Start of Material shown
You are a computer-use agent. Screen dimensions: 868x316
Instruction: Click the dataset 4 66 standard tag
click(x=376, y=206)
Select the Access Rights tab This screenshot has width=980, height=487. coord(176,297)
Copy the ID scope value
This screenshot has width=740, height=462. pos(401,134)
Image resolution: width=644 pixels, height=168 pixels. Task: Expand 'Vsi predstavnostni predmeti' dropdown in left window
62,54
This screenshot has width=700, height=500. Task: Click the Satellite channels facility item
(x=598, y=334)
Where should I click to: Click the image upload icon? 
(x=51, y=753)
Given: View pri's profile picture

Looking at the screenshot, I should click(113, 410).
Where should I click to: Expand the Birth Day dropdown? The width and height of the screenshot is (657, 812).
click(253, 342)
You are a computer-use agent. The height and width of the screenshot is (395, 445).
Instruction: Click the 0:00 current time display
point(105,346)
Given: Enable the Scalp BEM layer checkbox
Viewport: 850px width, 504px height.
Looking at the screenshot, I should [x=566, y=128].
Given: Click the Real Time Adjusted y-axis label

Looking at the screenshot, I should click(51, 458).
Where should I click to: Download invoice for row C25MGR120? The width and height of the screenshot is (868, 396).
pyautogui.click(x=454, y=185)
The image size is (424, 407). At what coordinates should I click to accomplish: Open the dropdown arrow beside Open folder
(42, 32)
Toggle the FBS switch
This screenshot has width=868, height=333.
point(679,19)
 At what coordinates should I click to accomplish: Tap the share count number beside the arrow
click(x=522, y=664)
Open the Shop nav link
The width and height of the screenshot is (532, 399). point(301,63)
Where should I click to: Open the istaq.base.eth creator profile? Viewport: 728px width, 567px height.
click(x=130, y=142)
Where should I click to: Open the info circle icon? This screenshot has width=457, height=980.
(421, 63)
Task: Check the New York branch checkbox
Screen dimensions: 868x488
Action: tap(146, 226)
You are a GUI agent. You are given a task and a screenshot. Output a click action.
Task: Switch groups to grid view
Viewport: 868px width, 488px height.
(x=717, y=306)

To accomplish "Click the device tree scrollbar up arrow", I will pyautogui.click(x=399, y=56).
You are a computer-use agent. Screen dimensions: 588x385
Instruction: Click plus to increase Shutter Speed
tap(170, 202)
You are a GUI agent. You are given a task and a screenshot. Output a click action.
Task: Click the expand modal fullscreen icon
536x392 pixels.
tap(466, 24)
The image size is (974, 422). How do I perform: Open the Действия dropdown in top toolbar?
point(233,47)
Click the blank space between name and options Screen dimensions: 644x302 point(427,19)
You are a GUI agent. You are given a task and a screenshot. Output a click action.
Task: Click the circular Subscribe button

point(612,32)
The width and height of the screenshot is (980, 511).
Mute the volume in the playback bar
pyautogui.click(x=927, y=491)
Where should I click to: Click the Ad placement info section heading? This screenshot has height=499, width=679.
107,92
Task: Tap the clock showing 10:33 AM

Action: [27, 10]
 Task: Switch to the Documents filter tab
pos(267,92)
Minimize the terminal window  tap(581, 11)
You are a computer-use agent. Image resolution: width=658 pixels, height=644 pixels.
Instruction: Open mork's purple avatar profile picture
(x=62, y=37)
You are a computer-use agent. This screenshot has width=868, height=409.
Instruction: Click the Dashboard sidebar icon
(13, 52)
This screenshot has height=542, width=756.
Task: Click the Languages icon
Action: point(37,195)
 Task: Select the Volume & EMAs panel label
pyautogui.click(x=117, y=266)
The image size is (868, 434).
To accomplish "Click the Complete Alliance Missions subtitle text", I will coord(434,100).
End of Material shown
§ **What is expected**
Looking at the records above, how many of their lines carry the string "computer"? Answer with the number and nothing else.

§ **Solution to this exercise**
5